Especially when the thought of failing at said goals is a possibility.
Imagine putting yourself up there on the wall and at the end of the year not
achieving the goals that you set out to achieve.
At the time my training was
starting up for the 2013 Collegiate Nationals, we were beginning a ten week
cycle that would peak us for the national meet and we would peak five weeks
into the cycle at the 2013 Arnold Weightlifting Championship in Columbus,
OH. My goals at the time were simple. I
wanted to not bomb out at the Arnold, I wanted to Snatch 100 kilos, and Clean
and Jerk 133 kilos, and I wanted to go to the 2013 Collegiate National with my
teammates. Those were my goals, simple and to the point.

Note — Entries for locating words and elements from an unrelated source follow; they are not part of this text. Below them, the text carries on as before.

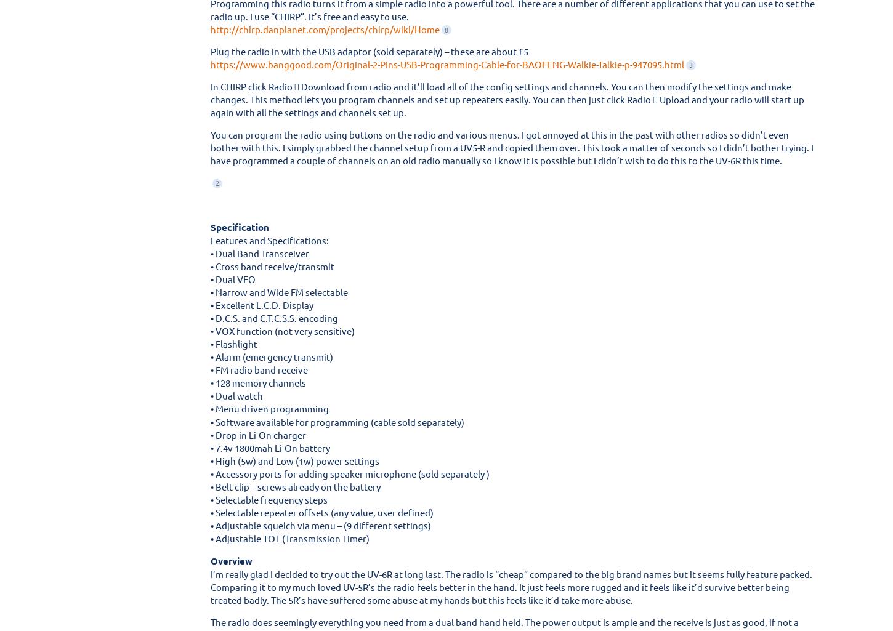 Image resolution: width=893 pixels, height=631 pixels. Describe the element at coordinates (211, 511) in the screenshot. I see `'• Selectable repeater offsets (any value, user defined)'` at that location.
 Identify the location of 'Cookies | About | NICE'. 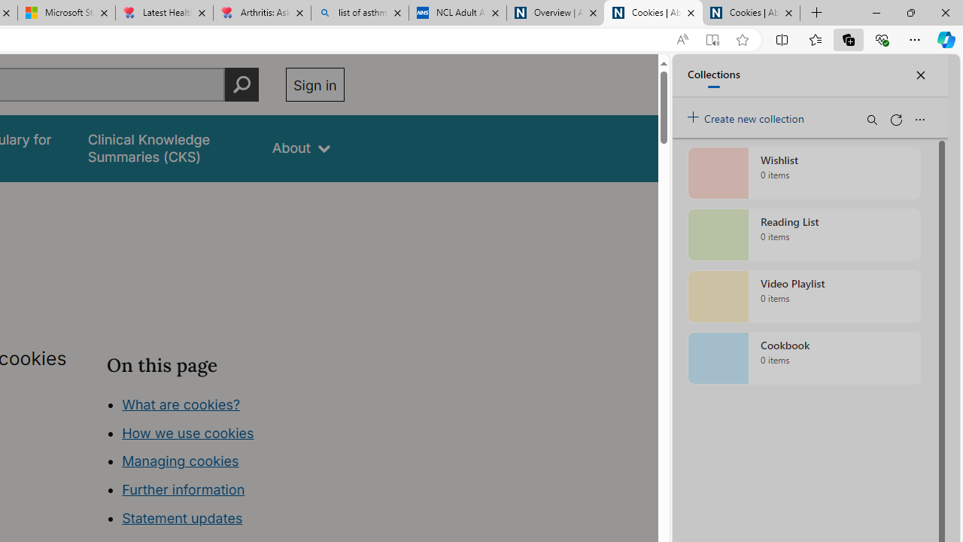
(752, 13).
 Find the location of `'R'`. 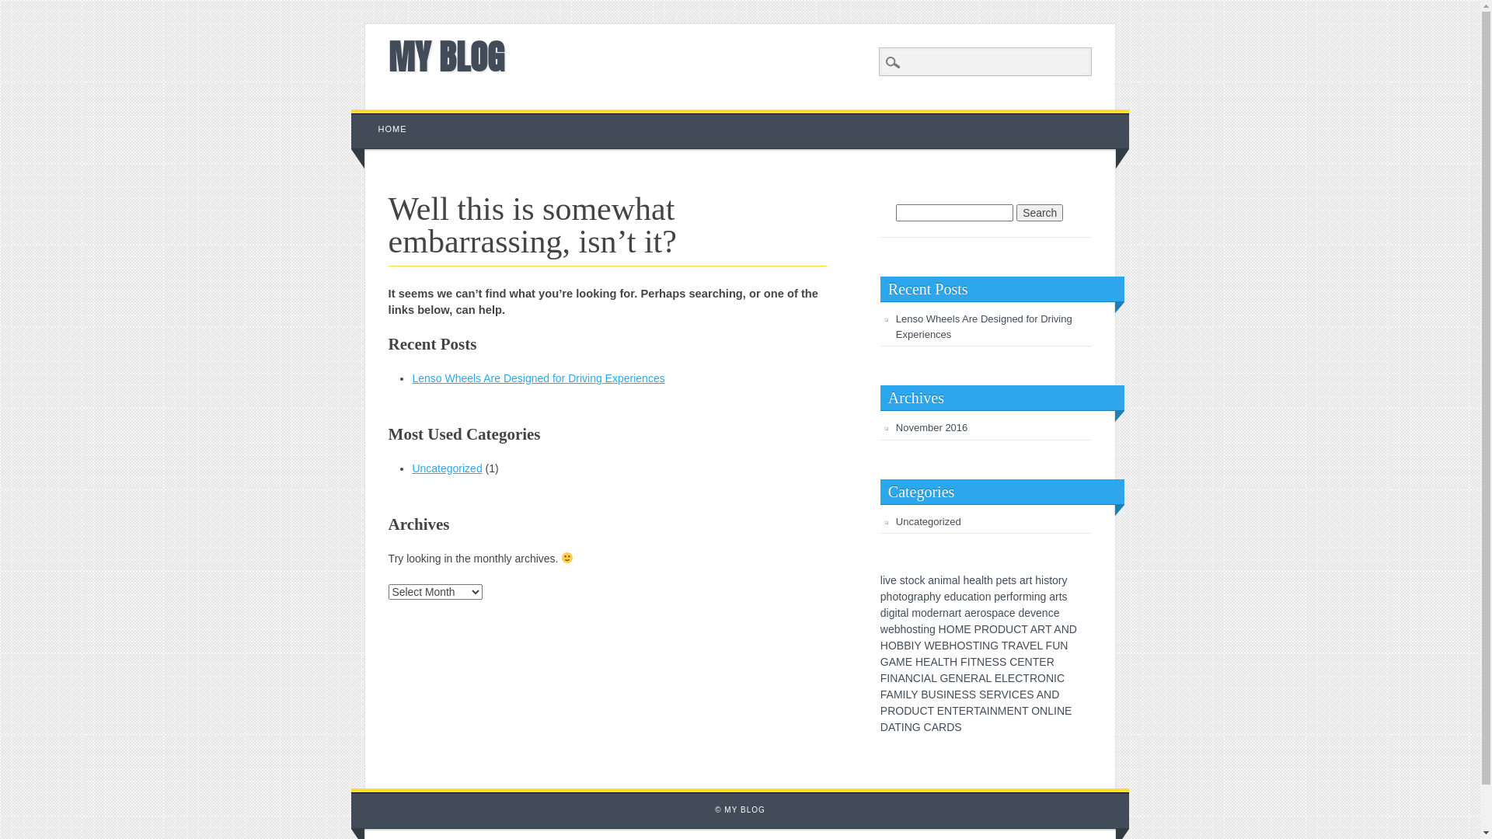

'R' is located at coordinates (992, 694).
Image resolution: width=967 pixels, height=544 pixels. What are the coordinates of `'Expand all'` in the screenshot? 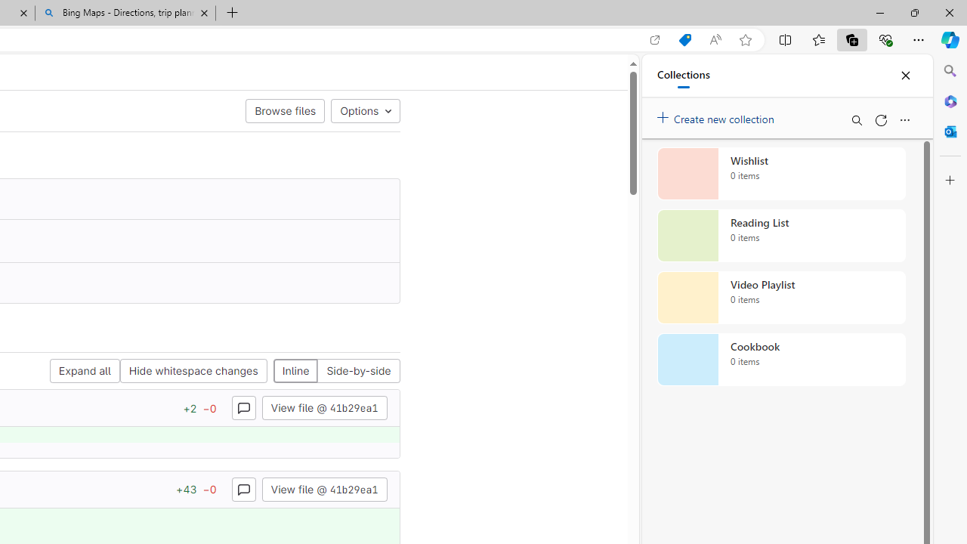 It's located at (84, 371).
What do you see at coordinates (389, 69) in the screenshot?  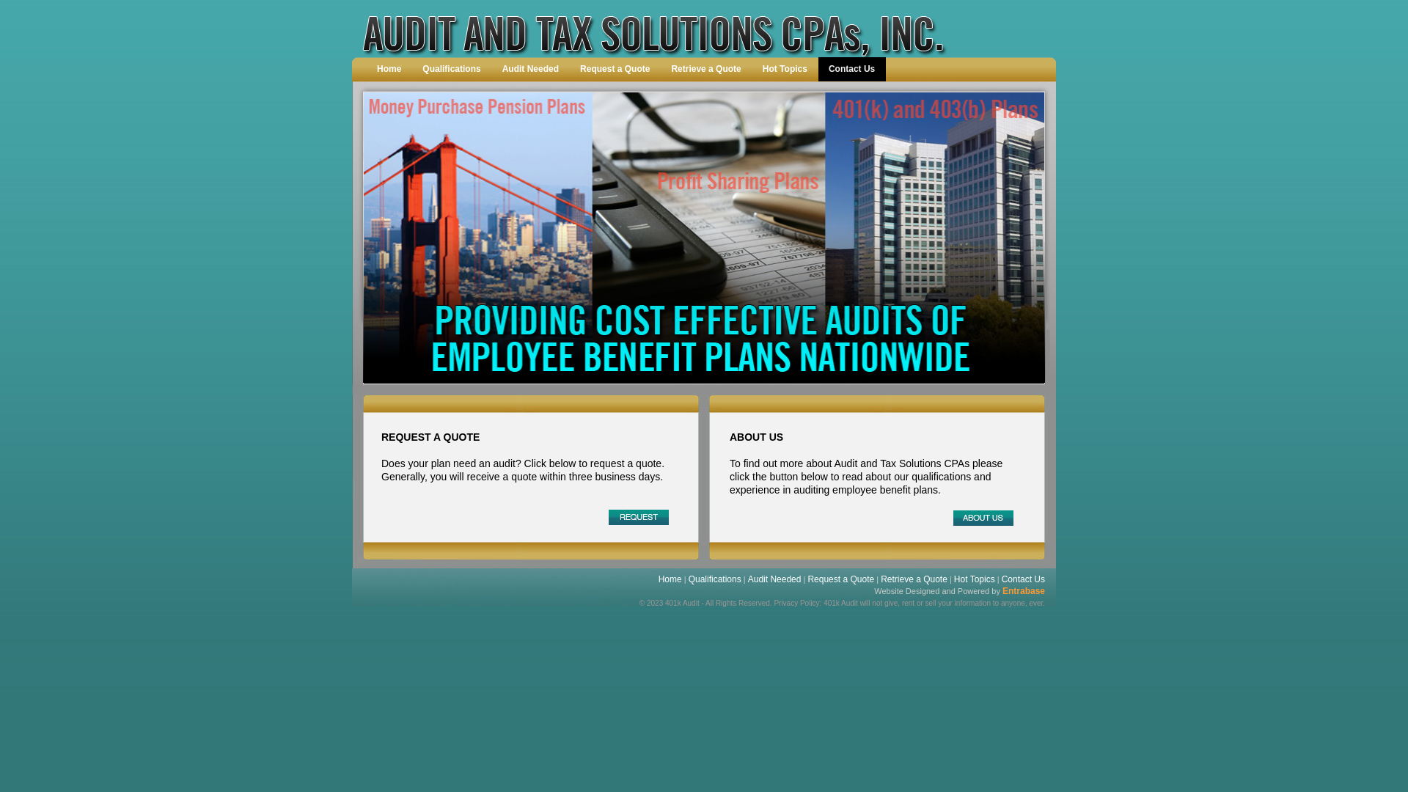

Five weeks into the cycle we
competed at the Arnold. I Power Snatched 90 kilos in my final attempt going
three for three on the Snatch and setting a new PR in competition. Was it my goal of 100? No, but it was one step
closer. Prior to the Arnold I would have extreme difficulty trying to just calm
myself down and lift. At the Arnold I was perfectly calm and focused. My Clean
and Jerk wasn't there and in a way I was okay with it. The next week we competed
again and I set a competition PR with a 116 kilo Clean just missing out on the
jerk. I missed my chance to go to Collegiate Nationals with my teammates
however, I did set two PR’s and a week later I set three more: a 130 kilo Front
Squat, a 92 kilo Snatch, and a 115 kilo Clean and Jerk. In the last two weeks
of training since the last meet to qualify I have made a training total of 207
kilos, which is four kilos more than what I needed to qualify.
Long story short, did I meet my
goals. I meet one “not bombing out at the Arnold”. However, even though I
failed at my goals I made progress.
Progress is key; we don’t build things in a day. It takes time and step
by step is the best approach when trying to meet goals. Every journey towards our
goals leads to progress and progress leads to our goals. If you remember that
you will never be discouraged.
Am I bummed out that I didn't make
the cut for Collegiate Nationals this year? Truthfully, yes it stings pretty
bad knowing that the rest of my team and coaches are travelling right now to
the city that started it all for me. Yes, I feel bad training alongside them
last week and this week. Yes, I feel bitter when I don’t spend as much time
getting coached as they do. However, I
don’t hate them or my coaches. I don’t have any ill will against them. They are my family, friends, and teammates. I
look to them for inspiration and guidance when needed and I wish them only the
best. However, this helps motivate me. It gives me a drive to make progress to
continue with my training and to push for a new goal. MAKE THE 2014 COLLEGIATE
NATIONALS A SESSION. The qualifying total needed is 238 kilos. That is 31 kilos
away from what I am currently totaling. That is my new goal and progress will
lead me to it.
Till next time, keep on progressing find the positives and
stick to them. Let them motivate you to your goal. Never lose focus of what you
are doing. Things will interfere, things will come up that will challenge your
goals. Understand that, respect that. Don’t force the goals or the progress,
just keep pushing forward and they will come.